Ensino e debate sobre legislação urbanística, enriquecimento de repertório de projetos nacionais e exercícios práticos de urbanismo através de parcerias com o setor são as sugestões de Murilo Vidal, da AREAURBANISMO para melhorar os temas tratados nos cursos. “Diversas universidades do mundo realizam essa parceria entre escritórios e faculdades como uma maneira de aproximar essas duas realidades”, exemplifica Vidal, que se formou em 2003 na FAU-Mackenzie e em 2006 na Architectural Association de Londres.

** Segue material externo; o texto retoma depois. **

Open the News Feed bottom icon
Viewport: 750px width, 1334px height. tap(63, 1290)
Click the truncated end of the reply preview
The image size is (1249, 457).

Segundo ele, os currículos acadêmicos merecem sempre serem avaliados por especialistas no assunto. “Creio também na formação continuada. De fato, um bom urbanista nunca para de aprender. Além disso, penso que a questão central é realmente uma aproximação bem-vinda entre a academia e o mercado”, defende. Vidal assinala ainda que os profissionais que estão hoje à frente da boa produção urbanística do País são oriundos de diversas universidades brasileiras, o que demonstra que há uma qualidade na educação acadêmica espalhada pelo território nacional. “Vejo com bons olhos essa discussão contemporânea sobre as nossas cidades e acredito que todos os envolvidos podem contribuir para termos localidades melhores, ou seja, mais justas, verdes, humanas e criativas”, pontua.